In terms of depth, you will find here not only comprehensive overviews of the development of crime fiction in each of the German-speaking countries, as you might expect from an academic tome, but also a focus on specific writers or books. Martin Rosenstock’s analysis of Dürrenmatt, for instance, is beautifully nuanced, pointing out how the Swiss author breaks all the classic formulas of the crime genre, whilst also poking fun at the self-aggrandising Swiss myths of neutrality, wealth and historical heritage.
Each chapter (or article) is followed not only by endnotes and a select bibliography of books (mostly those available in translation), but also recommendations for further secondary reading. Where no English translations are available for a work cited, there is a small extract in English at the end of the chapter as well, just enough to give you a flavour of the original and whet your appetite for more. This is also one of the stated aims of the book: ‘to provide readers with a springboard for further reading, viewing and research’. There is also an excellent table at the front with the chronology of crime fiction in German, including political, criminal and publishing milestones from 800 until the present day.
I will not attempt a blow-by-blow account of each topic, but allow me to highlight just a few.
I may be slightly prejudiced in favour of Austrian writers, but I certainly appreciate the article on the odd humour and often extreme experimentation by Austrian authors, written by Marieke Krajenbrink, and have already ordered several books from her list of recommendations.
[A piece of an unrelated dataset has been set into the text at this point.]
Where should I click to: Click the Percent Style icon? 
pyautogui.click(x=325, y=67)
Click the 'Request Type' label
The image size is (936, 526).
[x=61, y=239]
Thanks to an article Katharina Hall agreed to write for Crime Fiction Lover, I had previously experienced her encyclopedic knowledge of crime fiction dealing with different aspects or periods in German history (mostly the Nazi period and the reunification of the country after the Cold War). It was a pleasure, however, to read a more thorough analysis of the topic, as well as a detailed discussion of two fantastic (and very different) novels: Fallada’s Alone in Berlin and Simon Urban’s Plan D.
Finally, I cannot forget the fascinating articles which open up an entirely new world to me: Julia Augart’s analysis of the so-called Afrika-Krimi and Faye Stewart’s research on the Frauenkrimi (women crime writers). I had never heard of the first as a subgenre, and never stopped to compare the themes and styles of male and female German crime novelists.
In conclusion, either this book is a great exception to the rule, or else academic books have evolved considerably since my time, because I find it very approachable indeed. It achieves that wonderful balance between ‘speaking to ordinary readers’ without ‘dumbing down’. I’ve learnt something new in every single chapter and yet, try as I might, I can’t find any pretentious or obscure references which so often plague literary criticism. I was hoping for some Lacan or Foucault or at least Wittgenstein to throw my arms up at, but no! It stays admirably grounded throughout.
Congratulations to all the contributors and editors involved in this project. There is nothing quite like it in the English language. I will certainly treasure it and return to it as a work of reference for many years to come.